I have been very blessed lately. I am in Colorado, surrounded by God's years of youthful, humble-bragging artistry. I am here.
I left on a Sunday evening directly proceeding a weekend full of farewells. The hardest came first- holding each other tightly then darting away like the splitting of a cell, so as to not leave any room for doubt or temptation. My mind went numb as I watched her drive away into the graying sky and headlight-wash streets. The wind blew me toward her and rain came down to let me know like some cliche trope that change was coming. In that moment the only thing holding me from calling the whole trip off was knowing that she was going to out of reach all summer as well. I knew then what the siren's call to the curious sailor must have felt like.
We both decided to stay a week after school let out to spend time together before heading our separate ways. Each day gleamed new lessons and love that pulled at the corners of your mouth and eyes. The kind that turn into bittersweet barbs that must be unhooked before departure or the ordeal hurts much worse. We were excited for each other though, in a way that only lovers can really understand.
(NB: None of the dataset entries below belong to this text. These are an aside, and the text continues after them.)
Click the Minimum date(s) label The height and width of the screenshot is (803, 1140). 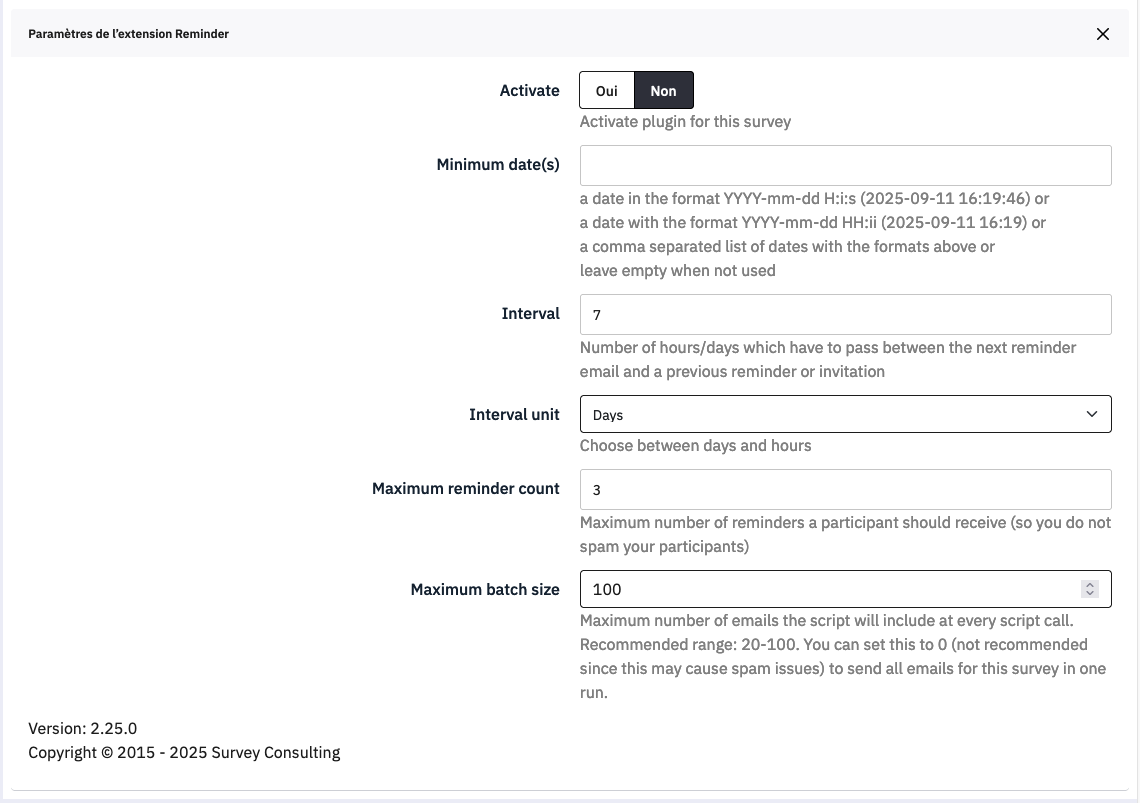click(x=498, y=164)
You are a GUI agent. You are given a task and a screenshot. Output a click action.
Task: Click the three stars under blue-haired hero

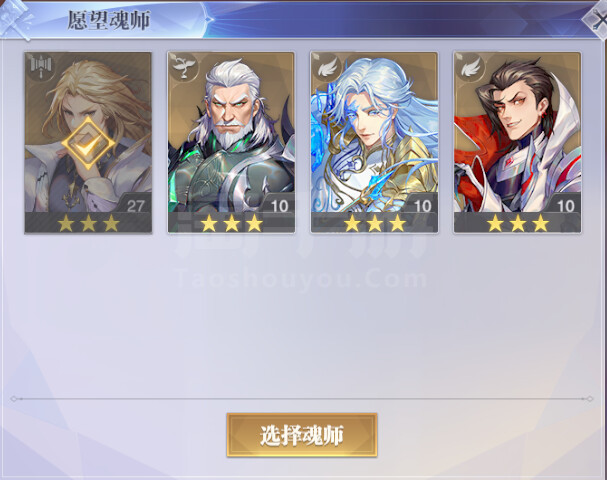pos(375,223)
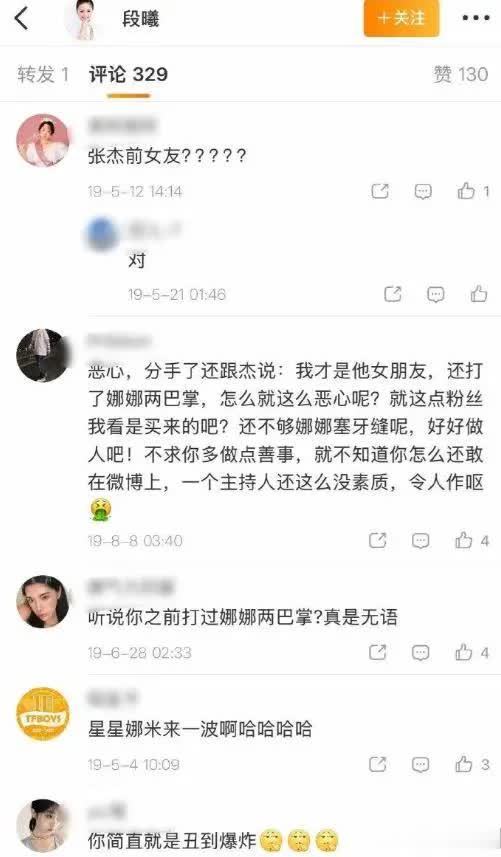Switch to the 转发 1 tab
Image resolution: width=501 pixels, height=857 pixels.
pyautogui.click(x=43, y=74)
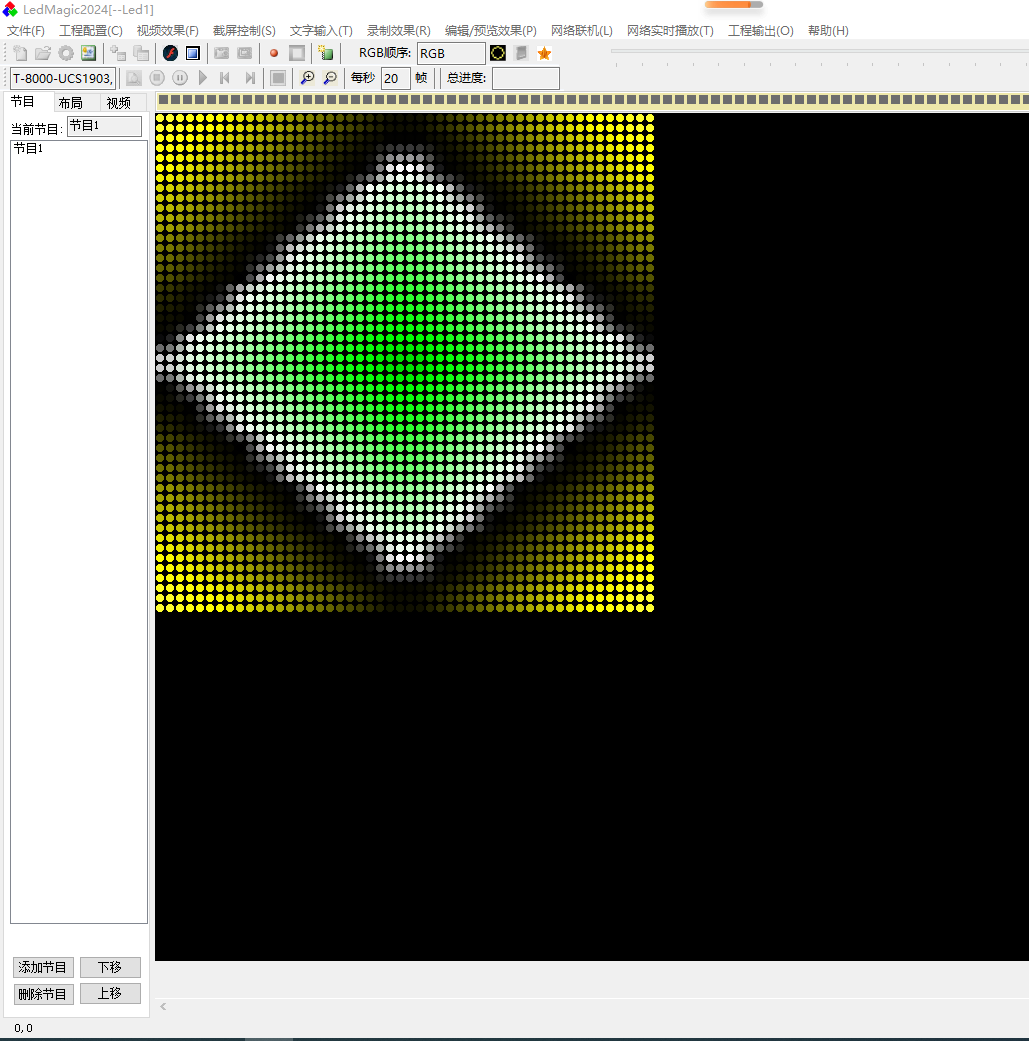Select 节目1 in the program list
The height and width of the screenshot is (1041, 1029).
tap(28, 149)
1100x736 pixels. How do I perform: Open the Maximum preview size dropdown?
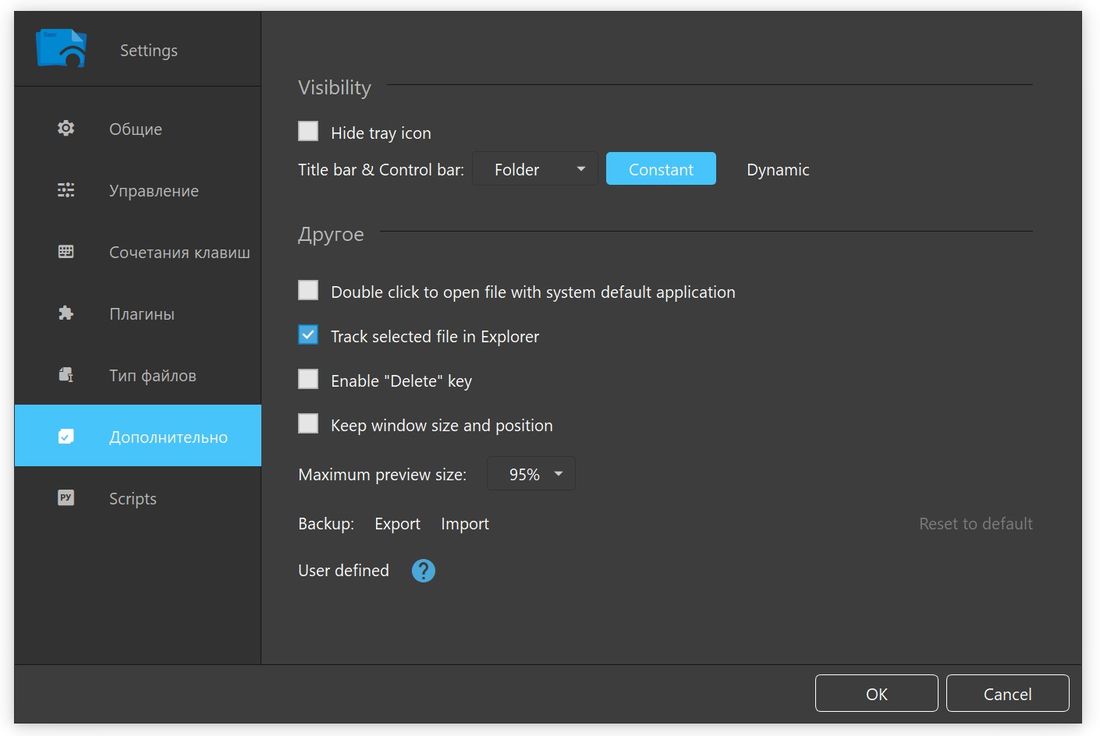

A few friends were available in my home town so with intent I made sure to spend ample time alongside them. It's kinda funny how much we play board games. We definitely weren't "known" or "cool" kids in high school because of our demeanor. It was 100% based on the fact that we said what we said, did what we did, and loved it because we were enough for each other in this large cotton-candy web of giddy friendship. I was surrounded by all this happiness, my younger brother and his counterparts readying themselves for graduation meanwhile awash with thought of my own new adventures to come. My cat hardly noticed me, and my siblings only spent the time that was absolutely necessary to sleep in my childhood home, so I saw each maybe twice. One of which being when my mother took two of us to gas up our cars. It was... cathartic? I'm not quite sure what word can be best used to describe it, but all at once two celestial lights collided into each other behind the smaller world sitting in front of me with metal chassis and a pane of glass to separate the two of us and contain the explosion. Shrapnel reached out into every direction until light faded and all that remained was empty, peaceful space. My brother was off on his own now and it wasn't until then that I understood completely what my mother felt each time he went on a summer trip or took a hard tackle in a rugby game I couldn't be there for. There he was stretching his new legs as mother hen looked onward knowing she could not stop it. Few aspects of this life have blessed me quite as much as the life I led and the things I've seen, being all at once the younger and older brother in the beautifully dysfunctional family I've been allotted.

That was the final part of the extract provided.